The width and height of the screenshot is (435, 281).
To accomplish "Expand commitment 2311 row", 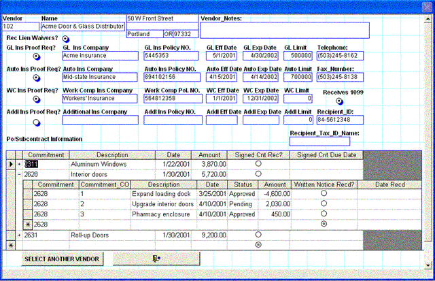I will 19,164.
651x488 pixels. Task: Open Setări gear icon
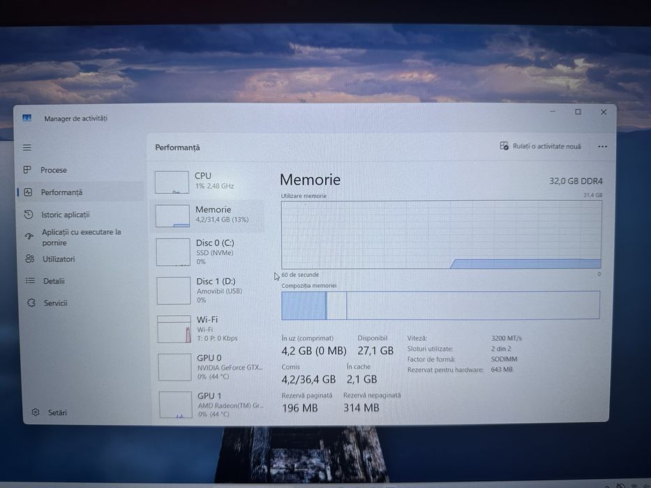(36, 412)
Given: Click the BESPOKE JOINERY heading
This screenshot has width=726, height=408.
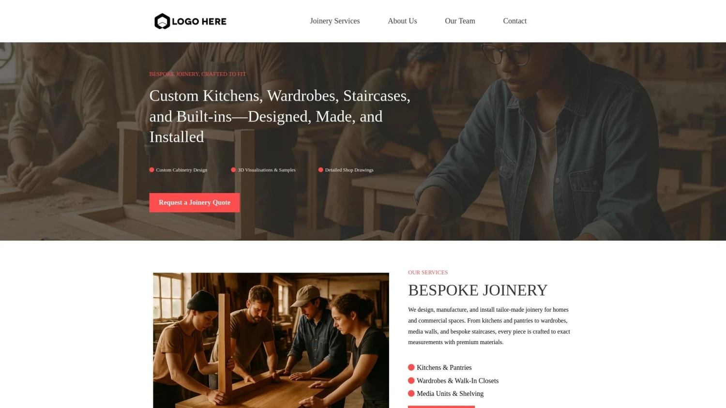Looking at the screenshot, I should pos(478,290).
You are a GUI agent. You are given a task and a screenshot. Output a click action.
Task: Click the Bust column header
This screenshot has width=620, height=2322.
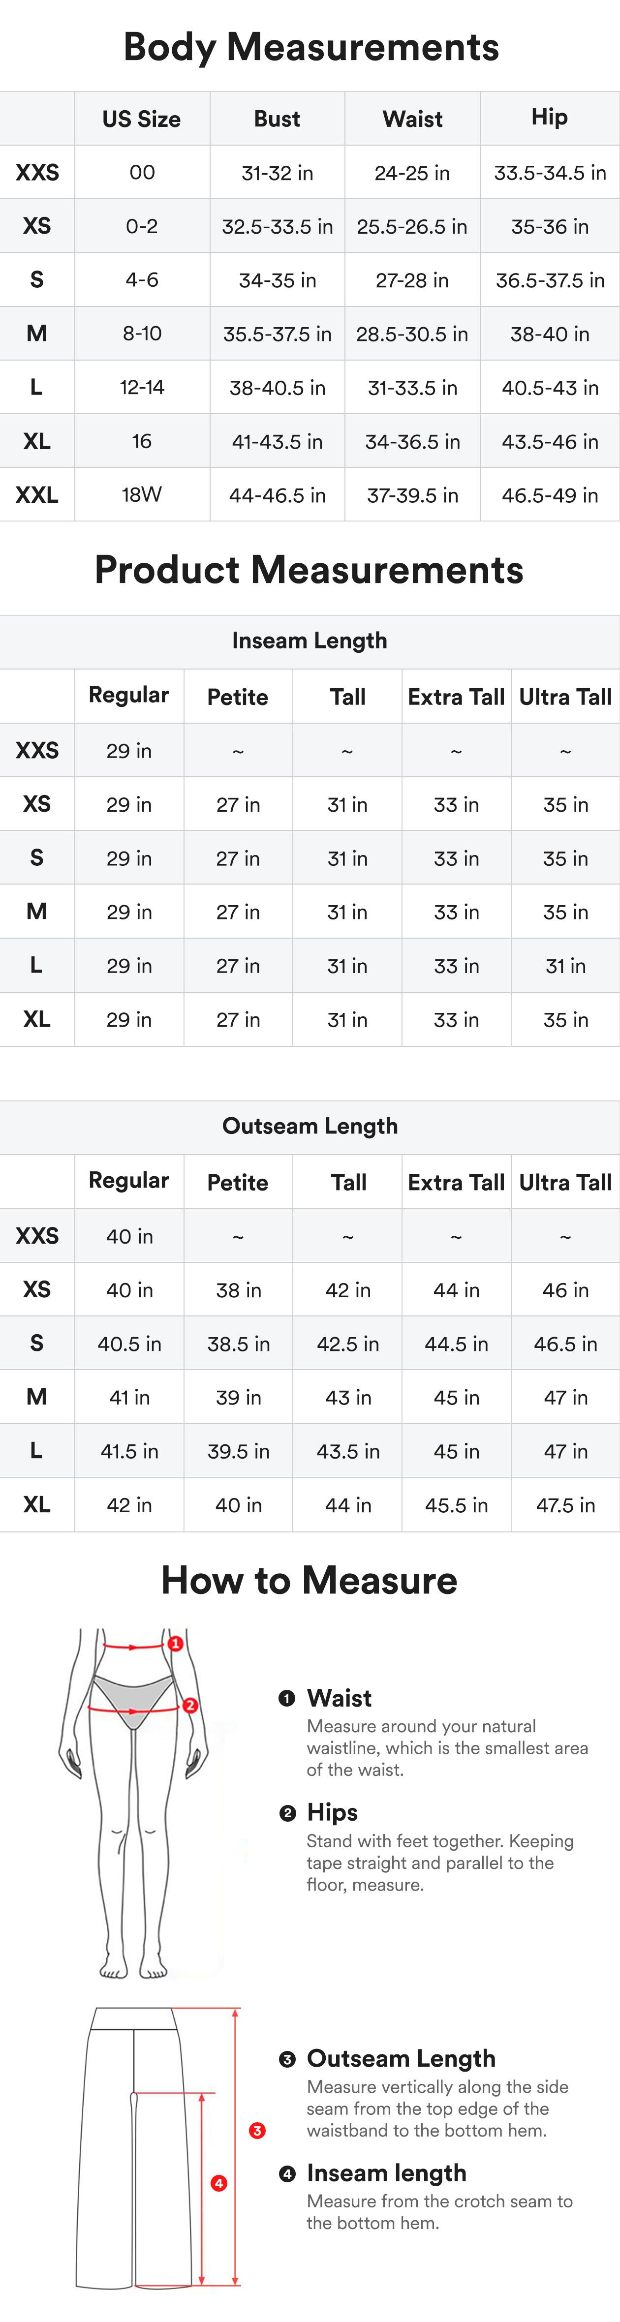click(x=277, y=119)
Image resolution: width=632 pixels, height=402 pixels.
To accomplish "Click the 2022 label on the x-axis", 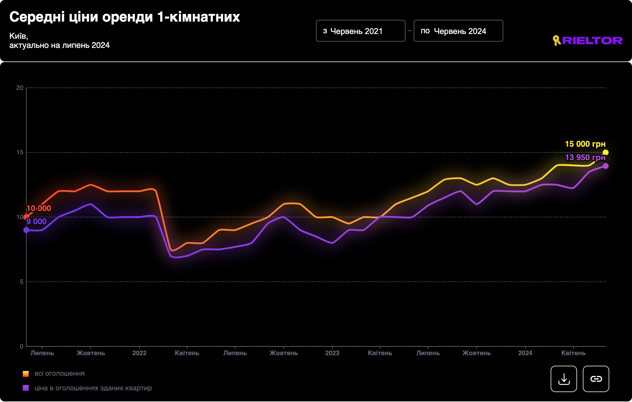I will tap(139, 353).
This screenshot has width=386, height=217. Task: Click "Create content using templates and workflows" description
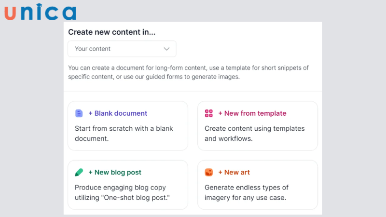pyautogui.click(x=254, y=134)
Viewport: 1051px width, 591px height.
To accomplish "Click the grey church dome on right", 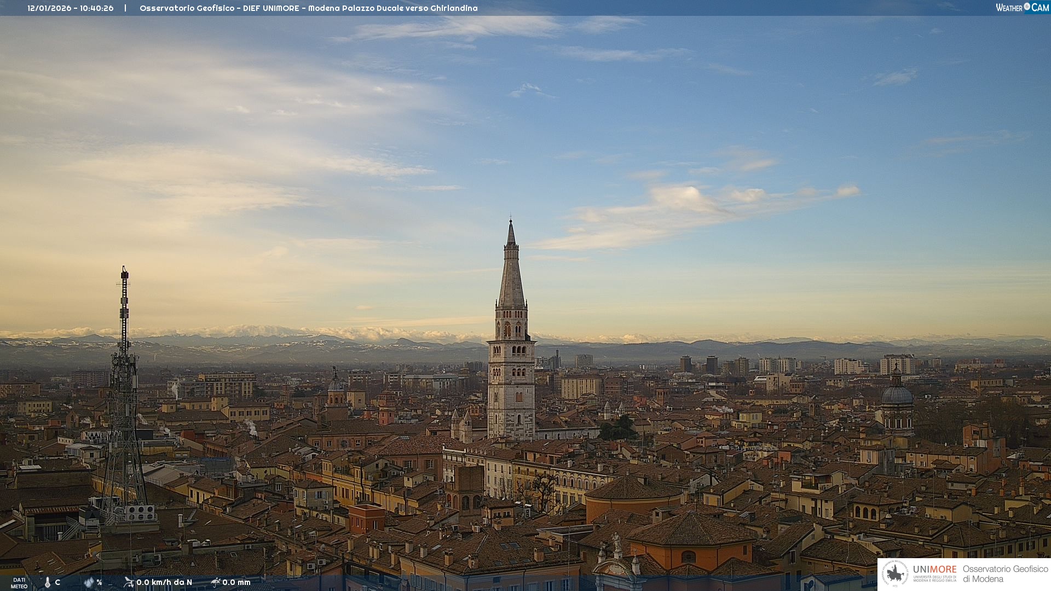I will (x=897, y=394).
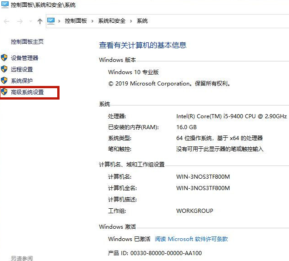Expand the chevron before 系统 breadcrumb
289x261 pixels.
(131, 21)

What the task asks
Count the lines in the rows above that contain the string "height", treating uppercase and lowercase as different, and reply with that number alone.

Result for this exercise
6